Le proteste in Tibet

Sono proseguite i giorni scorsi in Tibet le manifestazioni di protesta. Sabato 4 febbraio, a Wonpo, una cittadina della regione di Dzachukha, nel Tibet orientale, un gruppo di tibetani, saliti sul tetto di una scuola, ha sostituito la bandiera cinese con quella tibetana. L’intera zona è sotto stretta sorveglianza, negozi e ristoranti sono chiusi ed è stato proibito alle persone di spostarsi liberamente.

Domenica 5 febbraio le forze di sicurezza cinesi hanno arrestato quattro tibetani che avevano pacificamente dimostrato di fronte alla stazione di polizia di Dzatoe-Khangmar, nella regione tibetana del Kham. I tibetani chiedevano l’indipendenza del Tibet e il ritorno del Dalai Lama.

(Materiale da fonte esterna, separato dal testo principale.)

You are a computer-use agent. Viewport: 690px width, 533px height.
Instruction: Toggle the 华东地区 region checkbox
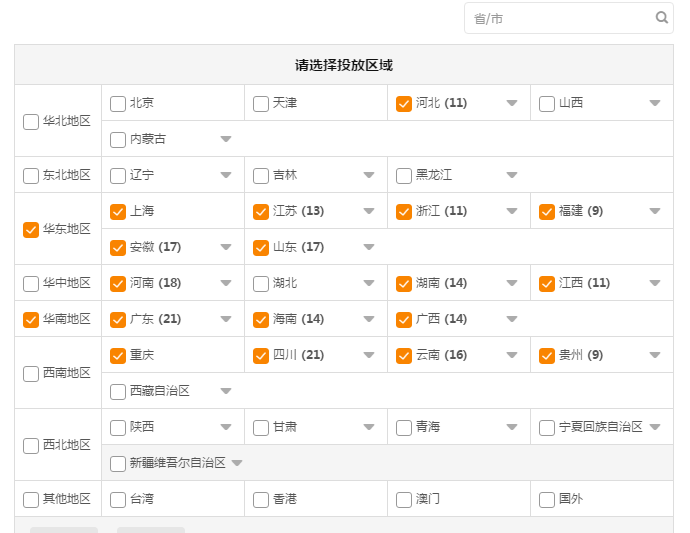coord(31,229)
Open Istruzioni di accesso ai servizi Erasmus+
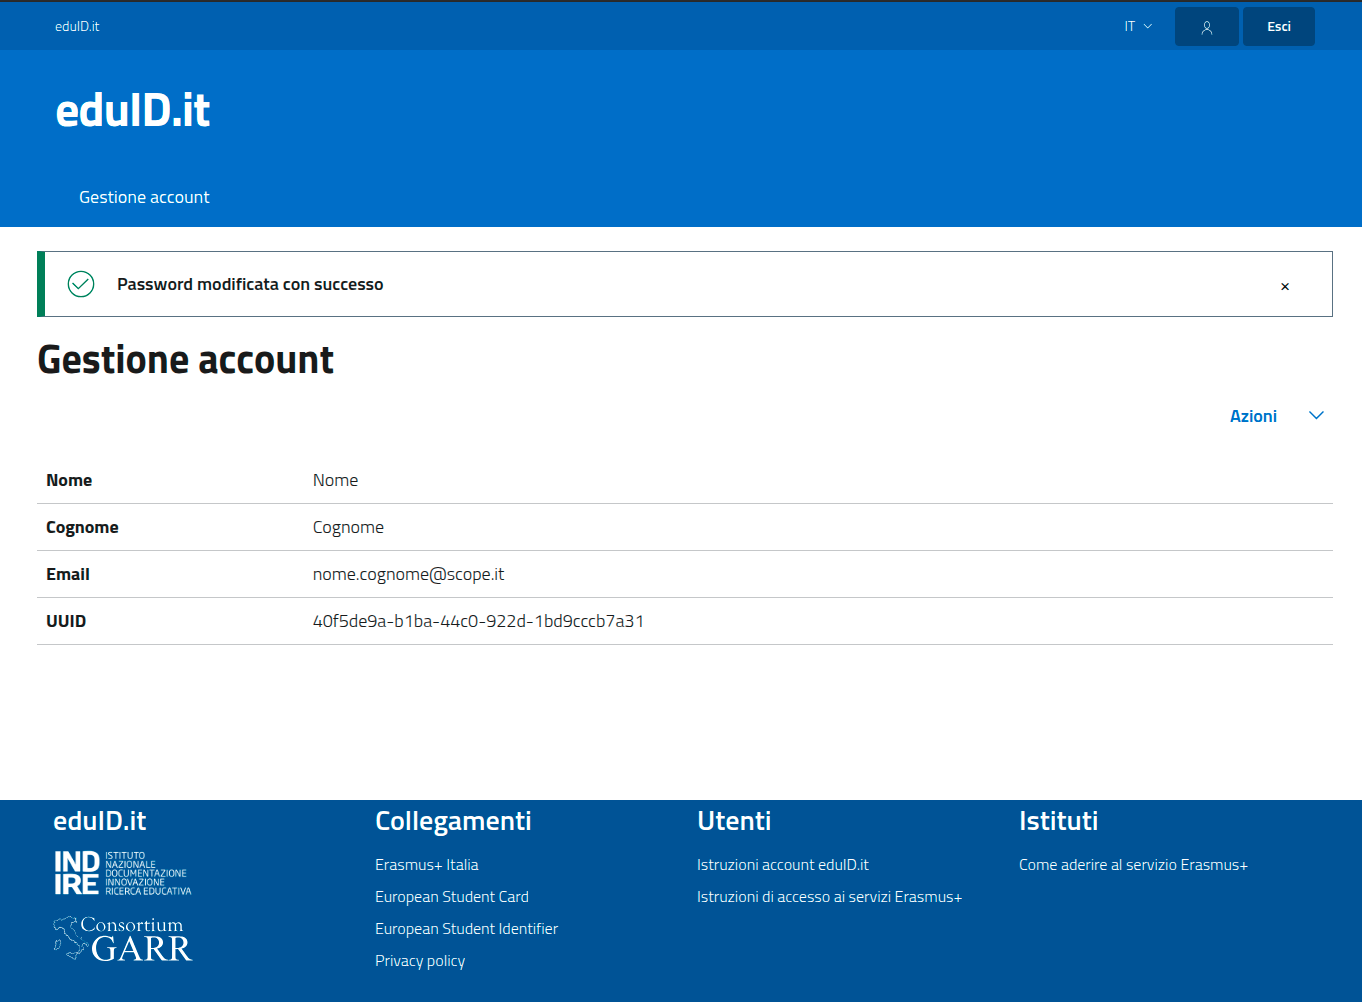Viewport: 1362px width, 1002px height. point(829,897)
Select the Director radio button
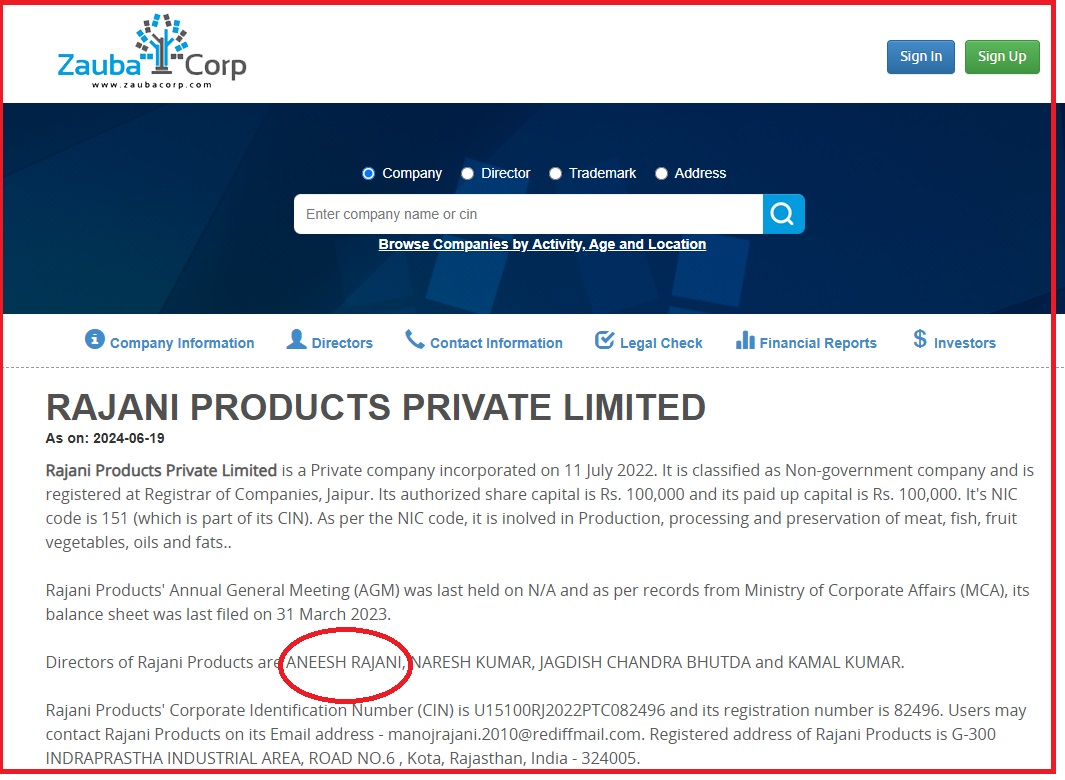Image resolution: width=1065 pixels, height=780 pixels. pyautogui.click(x=467, y=174)
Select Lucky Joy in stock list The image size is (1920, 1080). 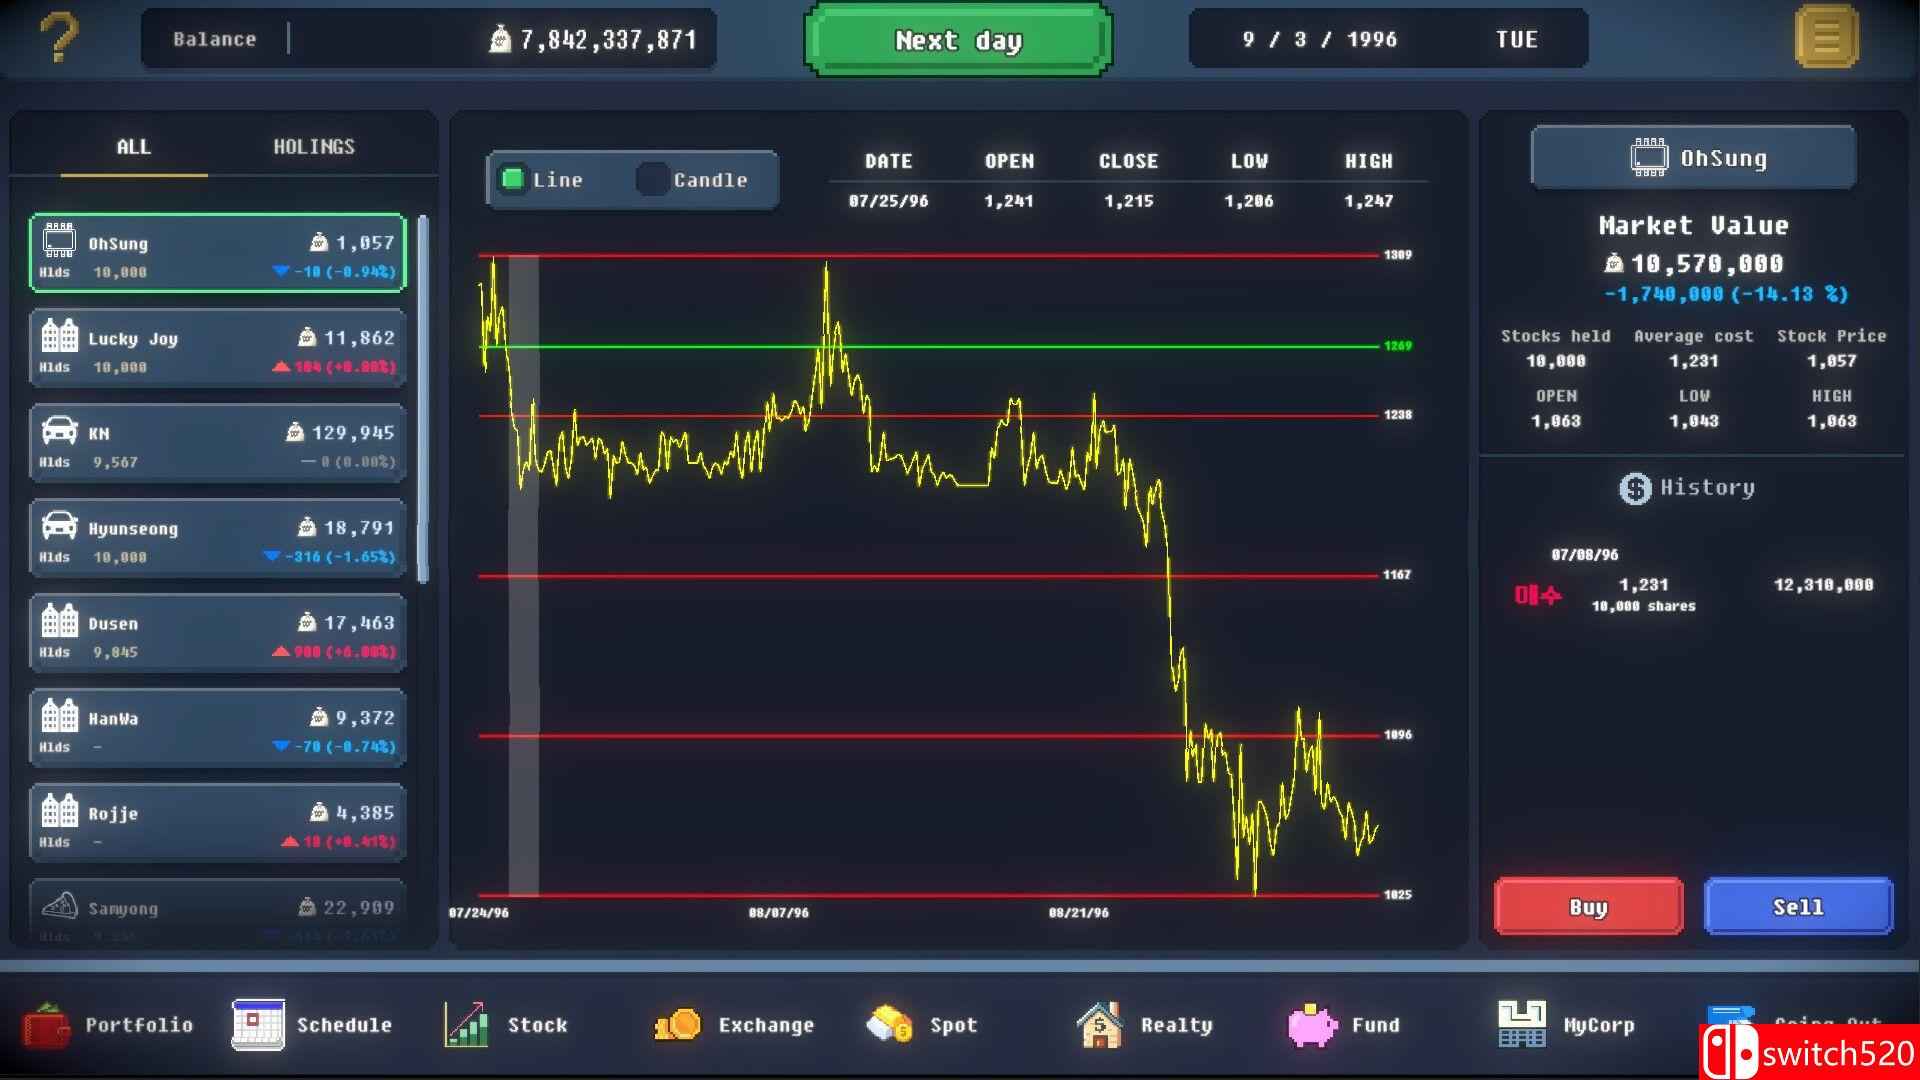(218, 350)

È di ieri l’ennesima presa di posizione delle autorità cinesi di fronte al dilagare delle proteste. Liu Weimin, un portavoce del Ministero degli Esteri cinese, ha dichiarato che “il governo cinese soffocherà in modo risoluto ogni tentativo di invito alla violenza o di minaccia all’unità e all’integrità nazionale”. Le accuse di Liu erano rivolte agli attivisti in esilio e allo stesso Dalai Lama. “Riteniamo che le manifestazioni siano state organizzate e orchestrate da qualcuno che agisce dietro le quinte” – ha affermato il portavoce che ha proseguito accusando il Tibetan Youth Congress di aver dato inizio a una campagna di raccolta – firme in cui si chiede ai tibetani di essere pronti ad auto immolarsi in luoghi e momenti diversi.

Nuova dichiarazione di Lobsang Sangay

Dharamsala, 8 febbraio 2012. “Centinaia di mezzi carichi di personale militare dotato di  fucili automatici si stanno dirigendo verso il Tibet” – ha dichiarato oggi il Primo Ministro Lobsang Sangay. “Temiamo che il governo cinese si appresti a compiere qualche azione con tragiche conseguenze”. “È tempo che gli Stati Uniti e le nazioni europee intraprendano azioni concrete e chiedano l’invio in Tibet di rappresentanti per investigare sulla realtà dell’escalation militare, sulle ragioni della repressione, le morti, le torture e le auto immolazioni”.